**Brief:**
Pictures are to be left out; every line from the one that holds "Screen dimensions: 310x206" to the end of the data is to be retyped exactly.

**Information:**
------------------------------

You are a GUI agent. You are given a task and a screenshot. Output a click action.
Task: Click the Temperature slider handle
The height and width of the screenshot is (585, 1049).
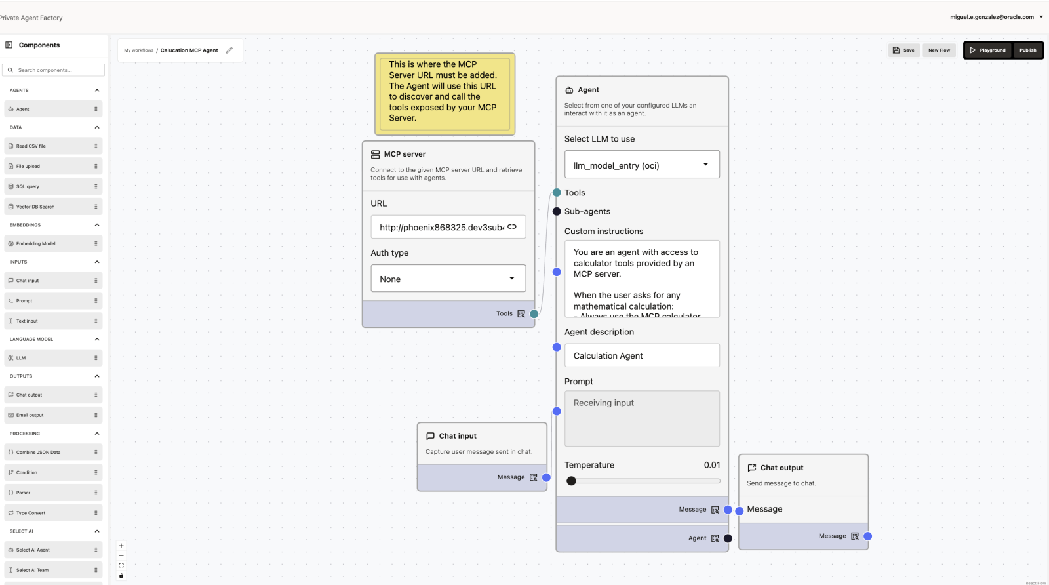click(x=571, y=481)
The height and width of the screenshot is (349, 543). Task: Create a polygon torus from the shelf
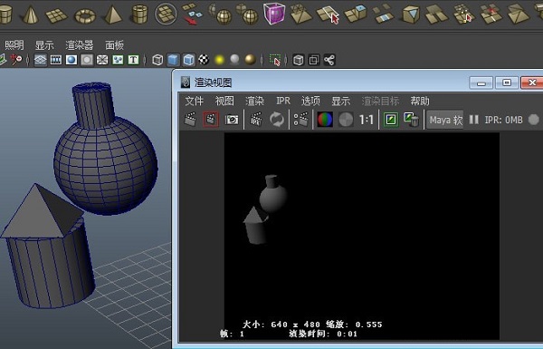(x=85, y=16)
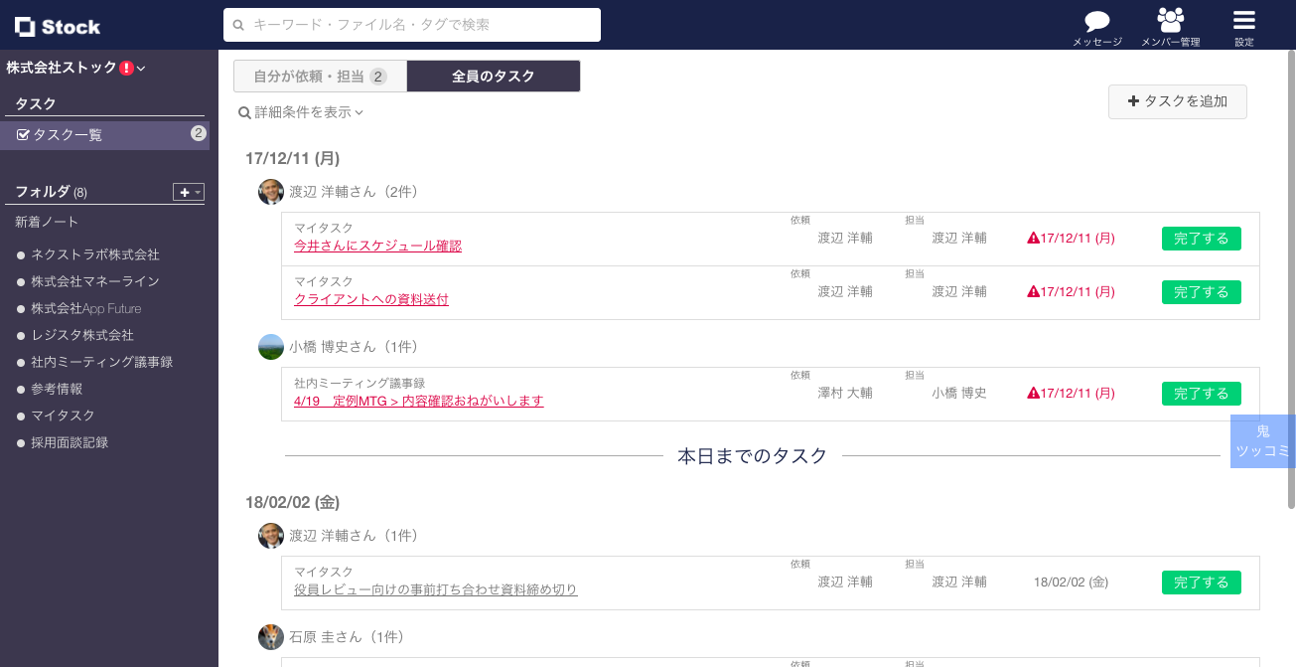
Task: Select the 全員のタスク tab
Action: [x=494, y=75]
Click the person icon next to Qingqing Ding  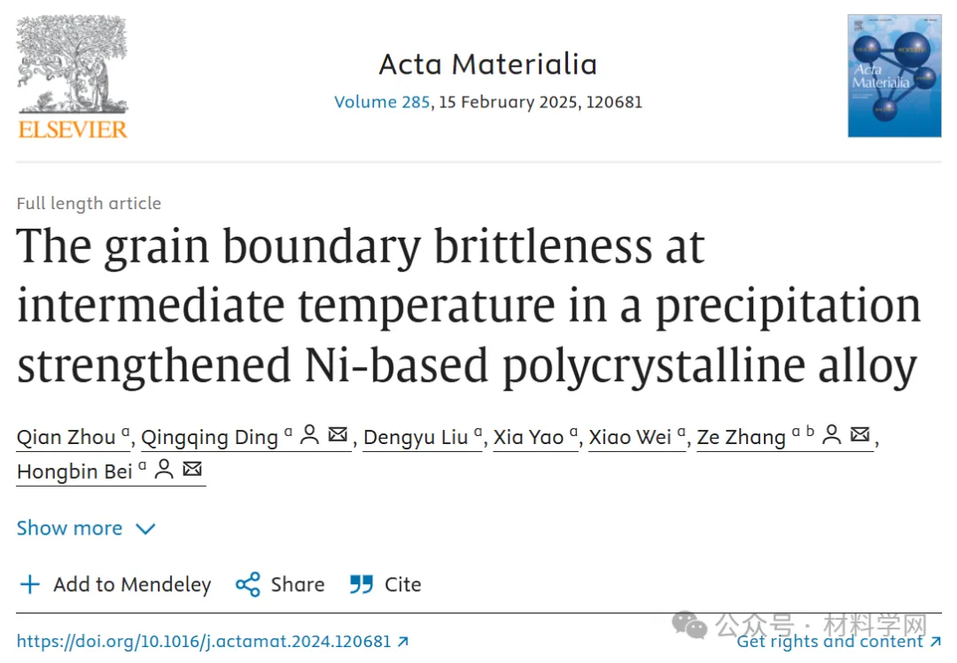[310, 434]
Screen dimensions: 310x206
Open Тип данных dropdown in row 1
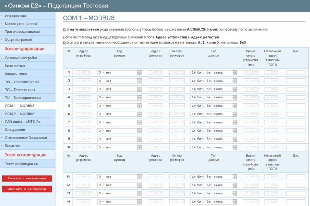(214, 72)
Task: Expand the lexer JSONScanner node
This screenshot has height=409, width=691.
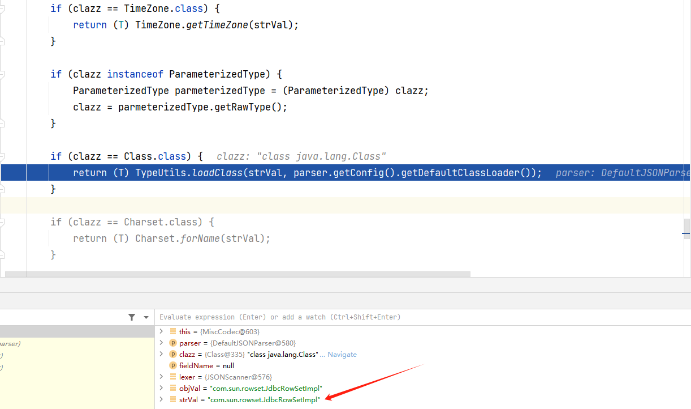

------------------------------

**Exercise answer:**
Screen dimensions: 310x206
Open Тип данных dropdown in row 1
(214, 72)
Task: Expand the lexer JSONScanner node
This screenshot has height=409, width=691.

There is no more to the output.